Сергей и Полина расположились на диване.

– Маргарита Владимировна, расскажите, как вы нашли эти рисунки? – попросила Полина.

– Это не я их нашла, а внуки, когда играли на чердаке. Летом их привозят родители и они здесь живут. За ними и раньше не уследить было, а тут – подросли. Прошлым летом влезли на чердак и притащили чемодан. Древний, но очень добротный, из коричневой кожи, с защелками и ремнями. Я и подумать не могла, что эти рисунки кому-то нужны. Соседка подсказала отдать их в галерею.

– В чемодане было еще что-то?

– Какие-то безделушки: старая пудреница, носовые платки, пара шелковых чулок. Сейчас и не вспомню.

– Где это все? – поинтересовался Сергей.

– Дети растащили.

– Неужели ничего не осталось?

– Может, и осталось, да где ж я найду…

– Маргарита Владимировна, пожалуйста, поищите.

– Сейчас? Я же говорю: там была всякая ерунда.

– Да хоть бы и хлам. – Полина на ходу изобретала аргументацию. – Рисунки проходят экспертизу.
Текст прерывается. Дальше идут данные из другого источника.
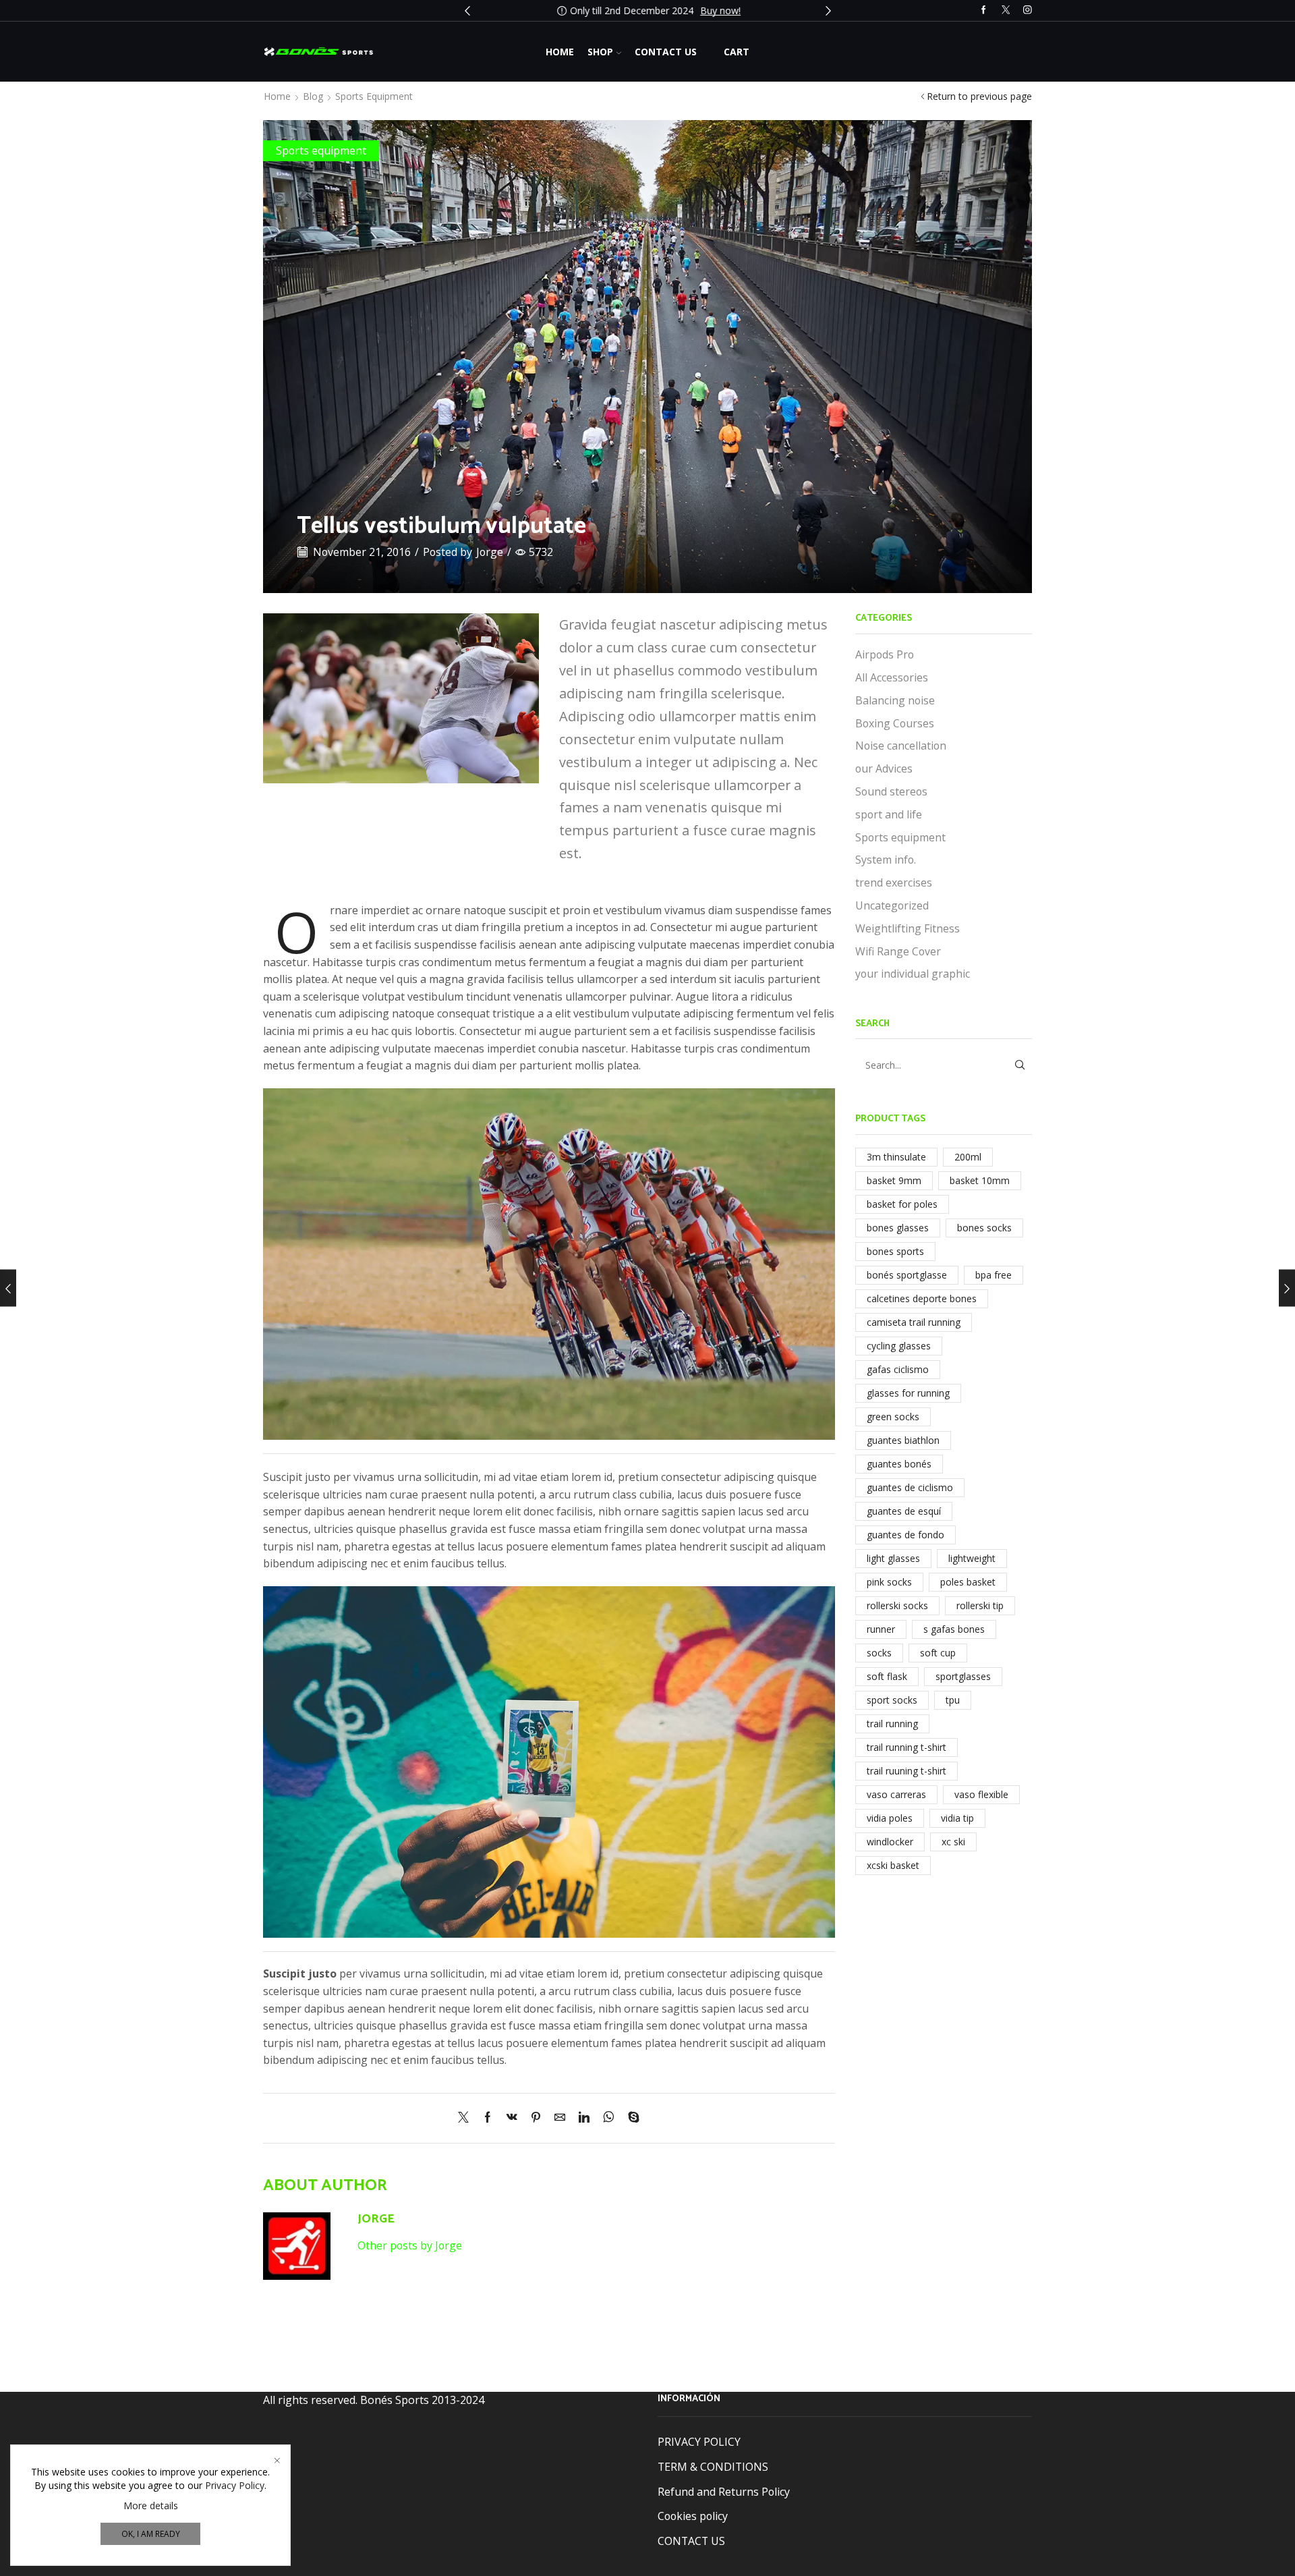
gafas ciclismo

С помощью найденных предметов мы сможем определить период времени, когда художник их написал.

Маргарита Владимировна согнала собаку с коленей и тяжело поднялась с кресла.

– Да где же мне их найти… Дети затаскали. – Она стала выдвигать ящики серванта. – Хлама всякого много, а чего ищешь, никогда не найти. – Она склонилась, заглядывая в глубину ящика. – Где-то я его видела. Ага, вот он.